[pianotech] How long do unisons hold?

reggaepass at aol.com reggaepass at aol.com
Tue Mar 9 12:03:27 MST 2010



I get the impression that the general piano-owning public thinks a tuning should stay perfectly locked-in for about a year. 
... or six months, or whatever interval they have come to accept, and then, supposedly the piano SUDDENLY goes out of tune. 


Alan Eder


-----Original Message-----
From: David Nereson <da88ve at gmail.com>
To: pianotech at ptg.org
Sent: Tue, Mar 9, 2010 10:32 am
Subject: Re: [pianotech] How long do unisons hold?
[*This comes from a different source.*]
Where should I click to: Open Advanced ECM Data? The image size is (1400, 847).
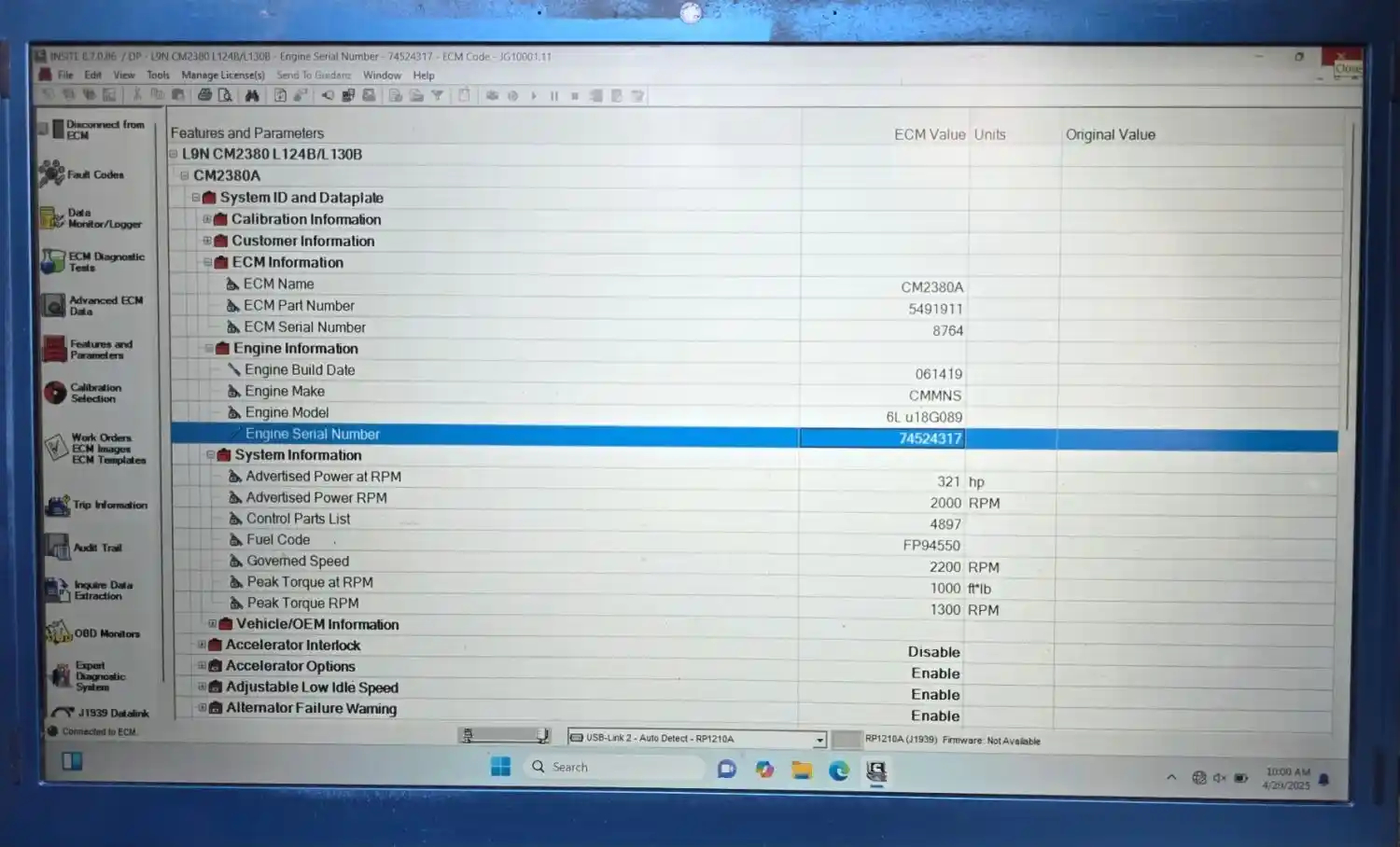[105, 306]
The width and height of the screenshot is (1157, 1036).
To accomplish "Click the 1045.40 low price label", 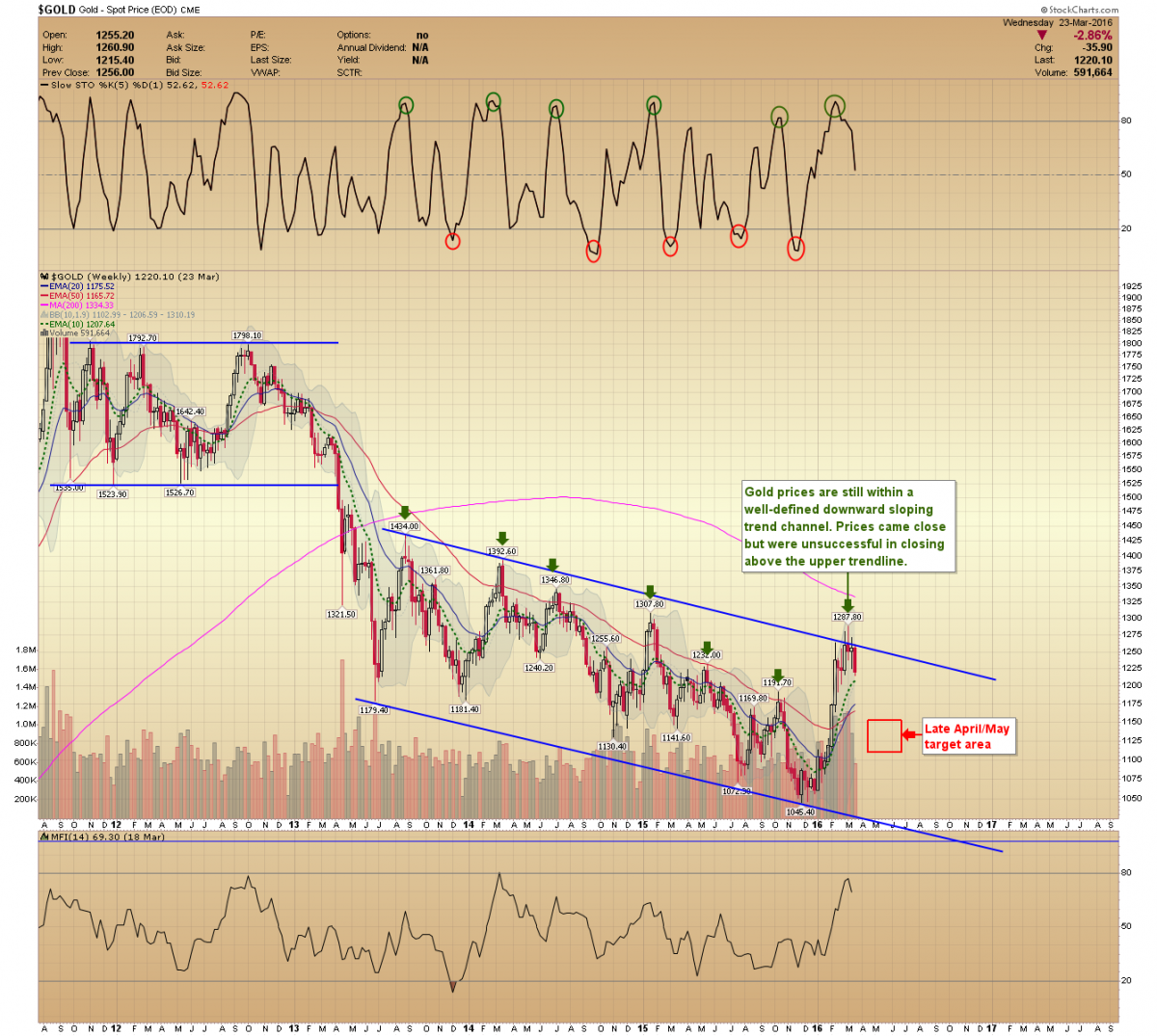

No tuning is rock-solid, as much as the most confident of us would like to think they are. Many recording studios tune once a month. At many concerts, a tuner comes out during intermission to touch-up unisons. I just now did a freebie touch-up for a client whose piano I tuned a month ago. If she just played Debussy all the time, it probably wouldn't have needed it, but she plays rock, gospel, and jazz, and quite forcefully, on a piano that has very hard hammers. But she still wonders what's wrong with the piano when a few unisons have drifted after a month. 
  I get the impression that the general piano-owning public thinks a tuning should stay perfectly locked-in for about a year. But they just don't. Yes, there are those old pianos that stay almost rock-solid for 5 or 10 years, but they're one-in-a-hundred. As previous PTG brochures on tuning have pointed out, we're lucky pianos stay in tune as long as they do, with their essentially 18th century technology, and their 12 to 20 tons of tension on the plate and each string under 75 - 150 lbs. of tension. Other (non-fixed pitch) instruments are tuned about every time they're played. 
  I've often tuned pianos where, as I'm packing up my tools, the customer tries a few notes, and I can hear a unison or two that has already drifted. This is usually when a pitch raise has just been carried out, but not always. I'm afraid stability is an elusive goal, but we try our best.